Il était une fois, le 7 décembre 2016…

 

8h00, le rendez-vous.

Ce matin-là, l’aérodrome de Payerne est plongé dans un épais brouillard. Je devine au loin les silhouettes des membres de l’équipe de SolarStratos qui arrivent les uns après les autres sur le tarmac. Je suis au travail depuis un moment, je pense et repense à cette journée depuis des mois.

Ma plus grande crainte? Une panne d'électricité

Ma plus grande crainte ? Une panne d’électricité !

 

 

 8h30 heures : « Avez-vous des questions ? »

 

Lors du dernier briefing, le team est concentré et déterminé. Je sais en les regardant que je suis entouré de professionnels et que chacun d’entre eux va rendre possible cet important baptême.

Je termine en demandant :

« Avez-vous des questions ? ». La réponse claque de manière unanime : « Non ! »

 

10h30 : Tu te souviens ?

Les premiers invités arrivent. Parmi eux se mêlent scientifiques, acteurs politiques, journalistes… Entre deux interviews, je croise mon père Daniel qui me glisse :

« Quel chemin ! Tu te souviens de ta première avec PlanetSolar ? »

Je souris ! J’étais ce rêveur un peu fou qui imaginait refaire le voyage de Magellan en bateau solaire, c’était il y a 12 ans !

 

11h00  une cérémonie officielle

400 invités sont présents, je ne voulais pas de long discours mais des échanges. Entouré par des spécialistes de tous horizons, l’objectif est de rappeler un message simple : Nous repoussons les limites de la technologie pour préserver notre planète.

 

11h30 : Un décompte puis tout se bouscule !

Quelques minutes avant que l’avion soit dévoilé au public Roland Loos,  le CEO de Solarstratos, m’a rejoint sur scène.

 

10, 9 ; 8…1.

Le rideau noir qui cachait l’avion tombe alors. Les flashs crépitent autour de l’engin solaire. Je suis sur scène avec Roland Loos (NDLR, le CEO de SolarStratos), l’émotion prend le dessus lorsque nous nous prenons dans les bras.

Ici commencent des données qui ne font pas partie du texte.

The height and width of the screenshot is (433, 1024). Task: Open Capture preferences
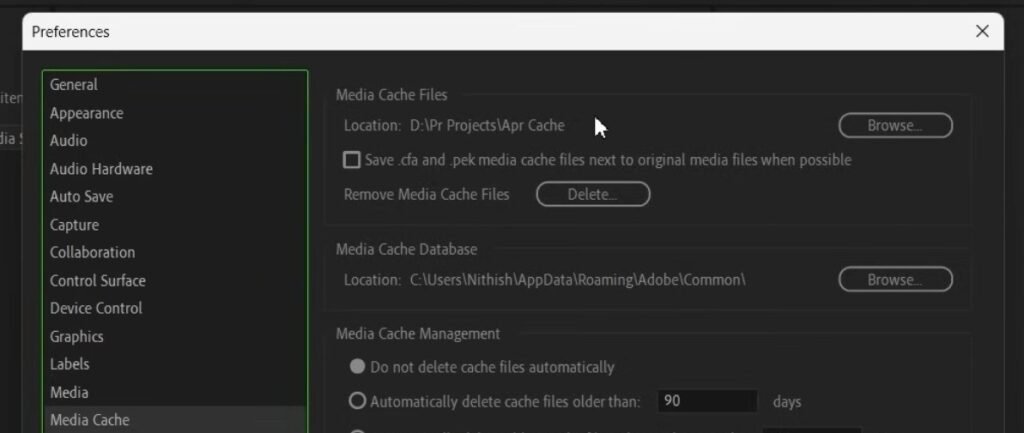pos(74,225)
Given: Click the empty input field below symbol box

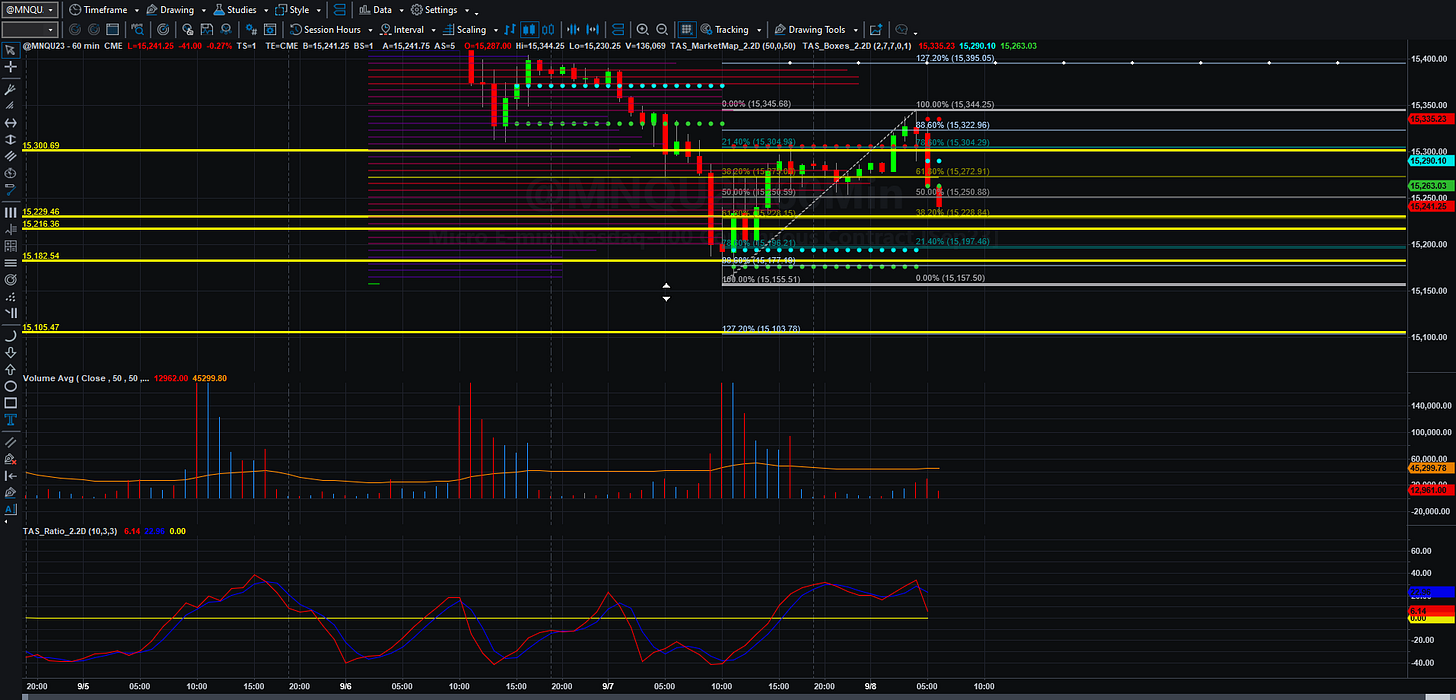Looking at the screenshot, I should tap(29, 30).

Nous avons réussi ! Il est là !

On me demandera, plus tard :

Quel est le mot qui décrit le mieux ce moment ? » Spontanément, je réponds: « Magique !  ». Une semaine après, je ne trouve et ne cherche pas d’autre mot.

13h30 : Je ne changerais rien

Après avoir posé pour plusieurs photos, répondu à diverses interviews, les invités commencent à partir. Je regarde autour de moi.

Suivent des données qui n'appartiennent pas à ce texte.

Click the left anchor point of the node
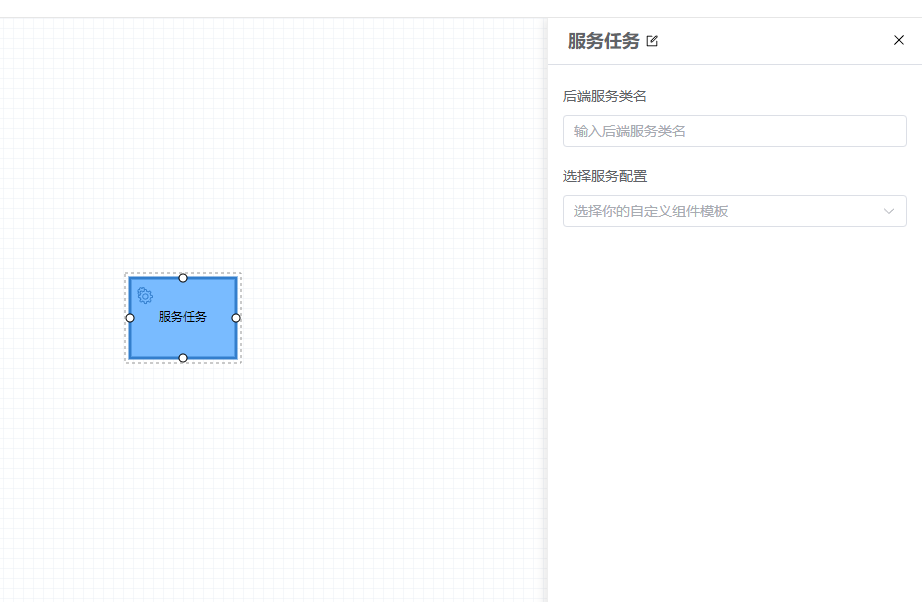The height and width of the screenshot is (602, 922). (x=130, y=318)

Je ne peux m’empêcher de me dire que je n’aurais rien changé  à cette journée.

 

Le jour d’après : direction Paris

Un véritable marathon médiatique m’attend entre télévisions et radios, je ne sens pas la fatigue des courtes nuits des dernières semaines. Amener le projet le plus loin possible, c’est mon challenge !

Dans la capitale française, j'enchaîne les interviews.